#### Study material:
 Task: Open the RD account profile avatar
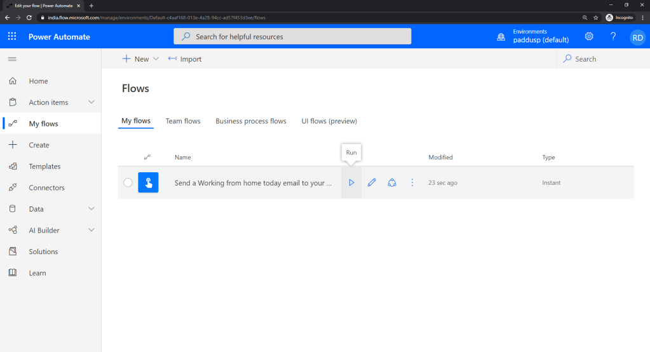pos(637,37)
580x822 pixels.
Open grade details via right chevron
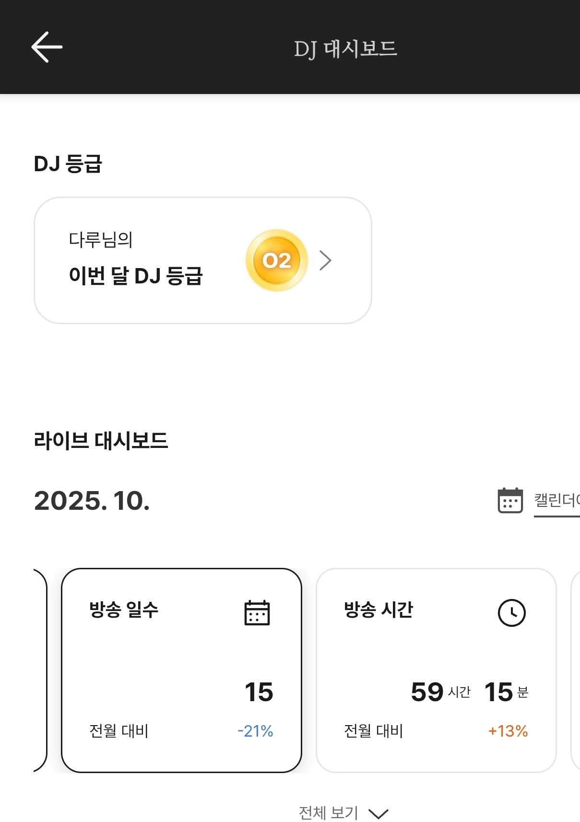point(326,260)
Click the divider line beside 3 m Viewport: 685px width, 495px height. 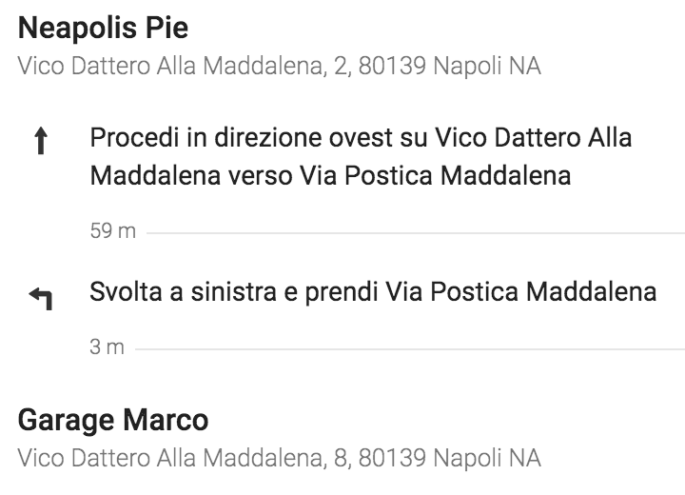point(410,349)
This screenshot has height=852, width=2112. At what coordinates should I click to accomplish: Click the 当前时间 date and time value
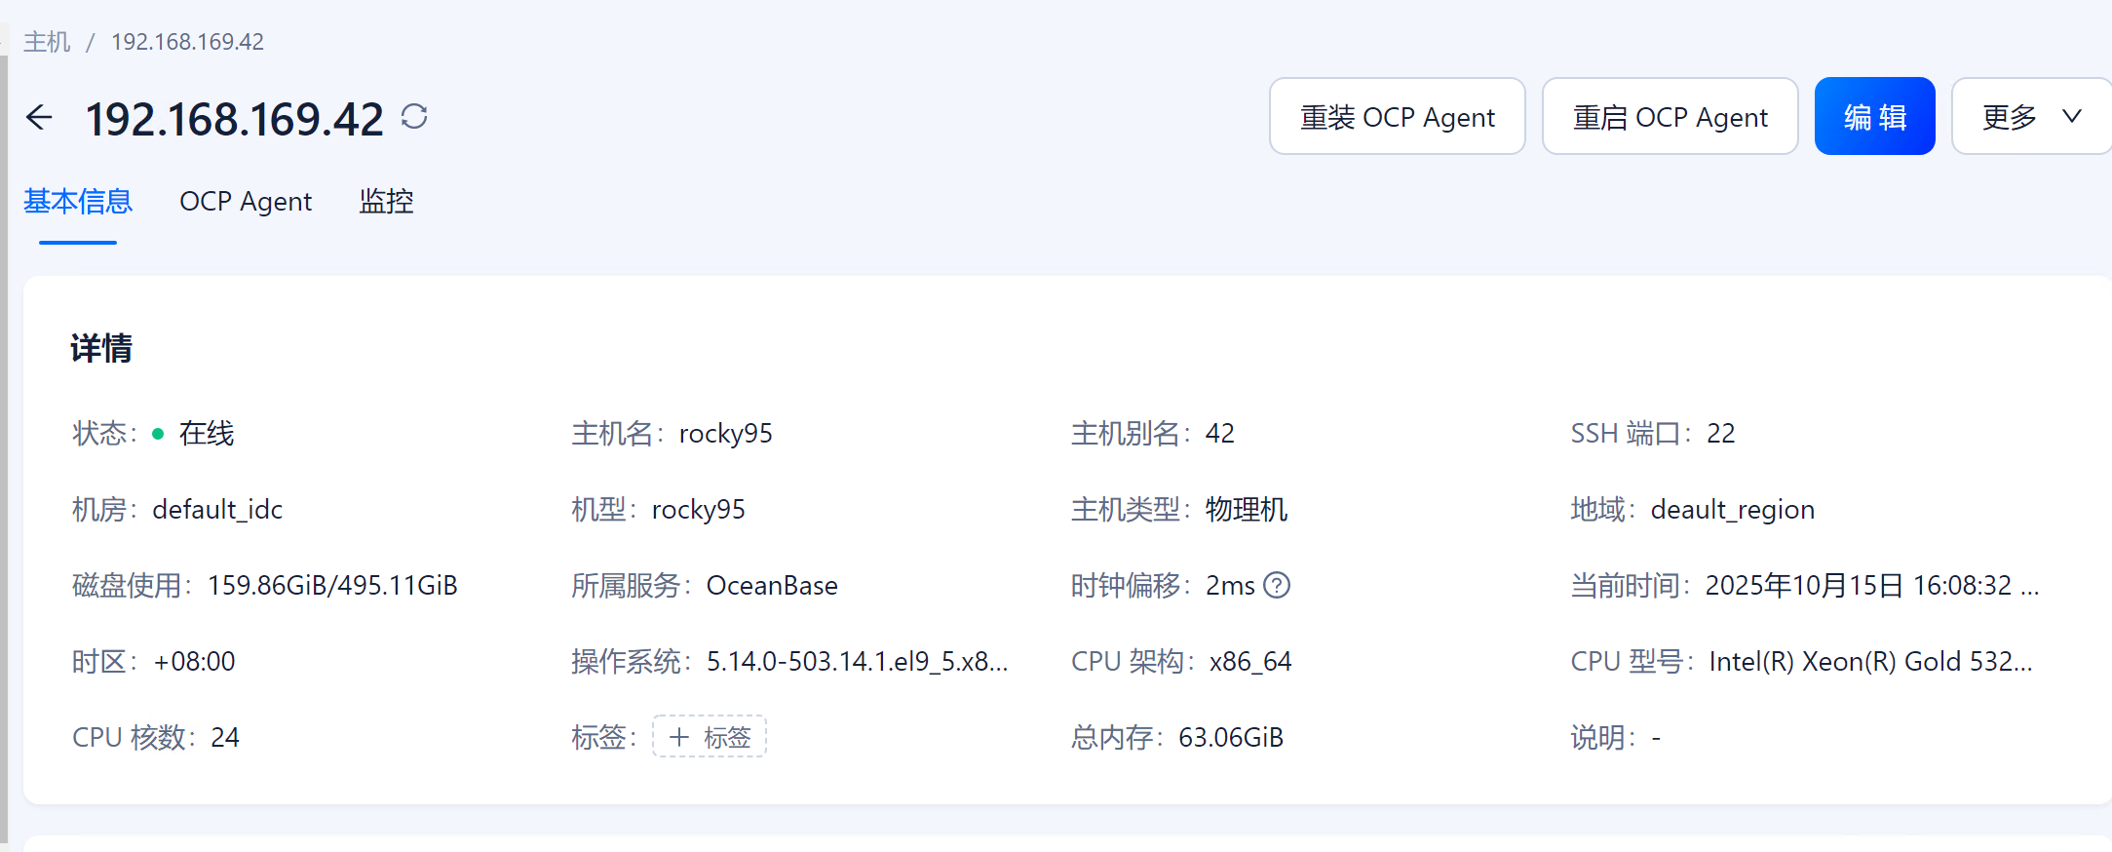pos(1871,586)
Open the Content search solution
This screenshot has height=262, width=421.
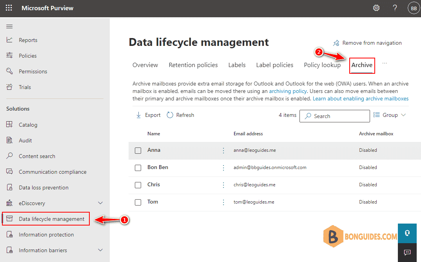[x=37, y=156]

#### How to complete this task:
Lines from the one that contains "This screenshot has height=852, width=2112." to the final line of the material are the whole answer. Reproduce them word for word and skip the pictures.

#### Solution to this problem:
This screenshot has height=852, width=2112. At what coordinates should I click to accomplish: Click the 当前时间 date and time value
pos(1871,586)
Open the Content search solution
This screenshot has height=262, width=421.
[x=37, y=156]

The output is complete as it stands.